Considering the current state of long-term care, maybe it’s time more operators began flipping the bird.
No, not flipping the bird that way. Rather, in the way once suggested by a Jesuit priest. Now before things get too convoluted, perhaps some clarity is in order.
The priest in question is the late Anthony de Mello. He also happened to be a spiritual teacher, public speaker and writer. One of his better known works is a book called “Song of the Bird.”
It contains a thought-provoking parable that seems pretty relevant to what we are seeing across long-term care these days.
In the story, a man finds an eagle’s egg and puts it in a hen’s nest. The eagle grows up believing he is a chicken, and behaves accordingly. In old age, he sees a majestic bird gliding in the sky, and asks what it is. He is informed that it is an eagle, the king of birds.

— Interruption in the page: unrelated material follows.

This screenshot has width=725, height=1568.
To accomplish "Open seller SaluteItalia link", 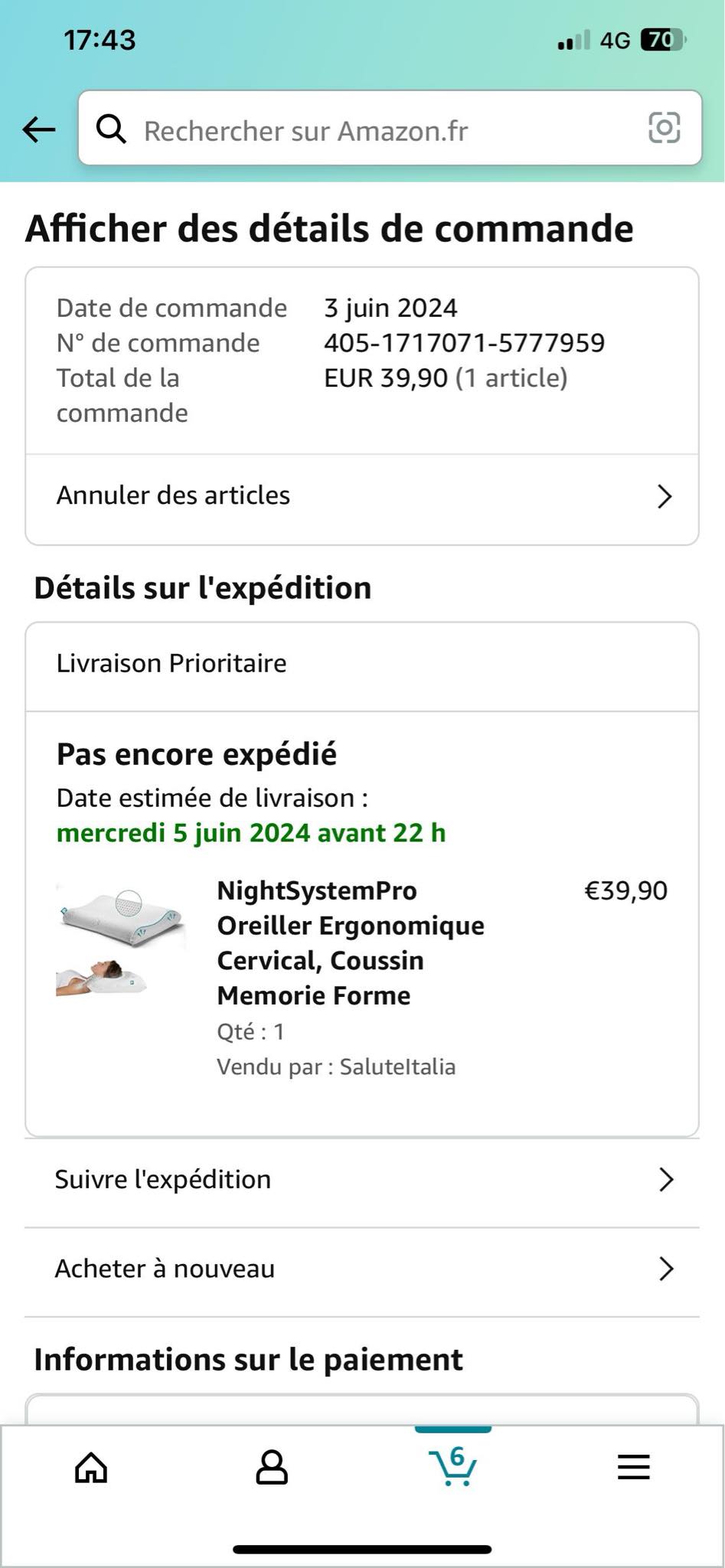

“He belongs to the sky. We belong to the earth — we’re chickens,” the neighbor explains. The eagle on the ground thinks little more of it, and resumes his chicken-like ways.
Similarly, too many long-term care providers don’t seem to realize how majestic their organizations could be. Instead, they focus almost exclusively on avoiding insolvency and the penalty box.
These operators are essentially scratching for what amounts to worms in the barnyard. For in their strict obedience to familiar habits, they are sacrificing something far greater — unrealized potential.
But I suppose that’s one price to be paid for going the way of the chicken. The good news is that change is possible, at any time. But for many in this field, it will require a willingness to flip the bird.
John O’Connor is McKnight’s Editorial Director.